Comdata, which had revenues of $193 million in 1992, operates a telecommunications network, called the Comdata Network, that provides many of the card authorization and funds transfer services of a retail bank.

Reducing Costs

The company, based in Brentwood, Tenn., expects to reduce operating expenses of the affected areas by about 30%, or $2 million annually, by the end of 1994, said Denny Hanson, executive vice president and chief financial officer.

Comdata hired International Business Machines Corp. to run its mainframe data center in 1991, but the company runs a network of personal computers itself, and decided to hire Broadway & Seymour to link the two systems.

"We run a lot of IBM mainframes, with a lot of repetitive processing, a lot of repetitive authorizations," said Mr. Hanson, a former banker who came to Comdata from C&S/Sovran in 1991. "The problem we face is getting to the information contained on those mainframes more easily."

Five Areas Targeted

Comdata is 35%-owned by Welsh Carson Anderson & Stowe, a venture capital firm that specializes in computer technology businesses.

Separately, Comdata last year restructured debt taken on in the 1980s. "They're now postured to make advances when the economy recovers," said Lawrence C. Petrucci, a fixed income analyst with First Albany Corp., in Pittsburgh.

Comdata has targeted five back-office areas for improvement: customer service, credit and collections, bank reconciliations, cash applications, and chargeback areas. It expects to complete the project with Broadway & Seymour, based in Charlotte, N.C., in June 1994.

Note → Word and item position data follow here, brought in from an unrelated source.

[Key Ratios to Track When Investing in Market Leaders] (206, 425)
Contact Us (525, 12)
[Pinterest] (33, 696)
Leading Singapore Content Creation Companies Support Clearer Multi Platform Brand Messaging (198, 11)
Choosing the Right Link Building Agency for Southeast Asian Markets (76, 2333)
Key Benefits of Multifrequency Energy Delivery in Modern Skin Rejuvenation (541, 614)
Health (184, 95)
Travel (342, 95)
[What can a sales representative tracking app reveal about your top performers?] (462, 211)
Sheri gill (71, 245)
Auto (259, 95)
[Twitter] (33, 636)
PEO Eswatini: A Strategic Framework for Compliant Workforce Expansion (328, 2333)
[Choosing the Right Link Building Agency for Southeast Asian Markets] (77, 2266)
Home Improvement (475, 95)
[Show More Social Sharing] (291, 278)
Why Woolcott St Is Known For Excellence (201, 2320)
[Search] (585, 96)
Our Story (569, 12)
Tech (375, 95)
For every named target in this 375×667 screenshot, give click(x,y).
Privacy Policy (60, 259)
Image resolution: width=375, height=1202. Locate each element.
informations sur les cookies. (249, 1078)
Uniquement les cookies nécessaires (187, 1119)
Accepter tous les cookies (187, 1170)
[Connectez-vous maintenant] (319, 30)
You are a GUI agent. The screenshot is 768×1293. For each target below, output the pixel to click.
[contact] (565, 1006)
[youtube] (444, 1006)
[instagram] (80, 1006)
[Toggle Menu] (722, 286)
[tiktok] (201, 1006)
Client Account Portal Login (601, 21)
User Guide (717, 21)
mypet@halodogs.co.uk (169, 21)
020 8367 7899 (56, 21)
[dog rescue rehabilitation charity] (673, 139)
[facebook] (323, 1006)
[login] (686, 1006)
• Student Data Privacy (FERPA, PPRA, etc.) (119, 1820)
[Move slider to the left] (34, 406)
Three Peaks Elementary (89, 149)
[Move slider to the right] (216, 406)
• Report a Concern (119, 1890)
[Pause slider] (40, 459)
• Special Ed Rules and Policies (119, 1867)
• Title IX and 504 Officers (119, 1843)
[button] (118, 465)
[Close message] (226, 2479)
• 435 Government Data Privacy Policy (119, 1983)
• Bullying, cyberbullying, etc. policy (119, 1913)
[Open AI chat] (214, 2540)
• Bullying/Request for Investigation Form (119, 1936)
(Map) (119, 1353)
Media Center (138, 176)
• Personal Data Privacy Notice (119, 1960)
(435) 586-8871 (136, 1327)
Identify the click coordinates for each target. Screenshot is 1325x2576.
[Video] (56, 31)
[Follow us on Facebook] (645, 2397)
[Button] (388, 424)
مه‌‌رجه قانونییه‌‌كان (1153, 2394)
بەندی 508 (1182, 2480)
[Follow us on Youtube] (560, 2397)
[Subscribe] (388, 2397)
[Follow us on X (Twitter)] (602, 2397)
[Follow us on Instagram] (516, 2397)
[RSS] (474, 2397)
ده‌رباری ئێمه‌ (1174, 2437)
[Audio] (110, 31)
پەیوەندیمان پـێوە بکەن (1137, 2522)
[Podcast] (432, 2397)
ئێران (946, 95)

Mr. Hanson said no layoffs were anticipated, but that staff would be streamlined through attrition. Comdata generates about $12 million a year in revenues doing check collections and authorizations for supermarkets and mass merchandisers.

Another $71 million in annual revenue comes from credit card cash advances to casino customers who have Mastercard, Visa, or Diners Club cards. Comdata also derives about $110 million in revenue from services to the trucking industry, including a magnetic stripe card similar to a bank card that truck drivers can use to pay for gas, food, and telephone calls when they are on the road.

As part of the back-office re-engineering project, Comdata is installing a document image processing system to capture and store the underlying documents for advances and funds transfers. Currently, these files are stored in warehouses, and must be retrieved manually when customers have questions.

With the image capture system, service representatives at personal computers will be able to retrieve the images while customers are on the telephone, and to send a copy of a disputed chargeback automatically, by fax.

Work Flow Software

Comdata also is installing work flow software in its bank reconcilement area. The software employs technology called object oriented programming, which will make it easier for programmers to build and modify the software to meet changing, requirements.

The software manages the flow of electronic file folders, routing folders from workstation to workstation.

The sofware also tracks the activity of individual customer service representatives, showing the number of files processed, the number resolved, and the number still open.

In the credit and collection area, daily reports will show each collector the largest dollar amount that is delinquent, and the oldest delinquent accounts.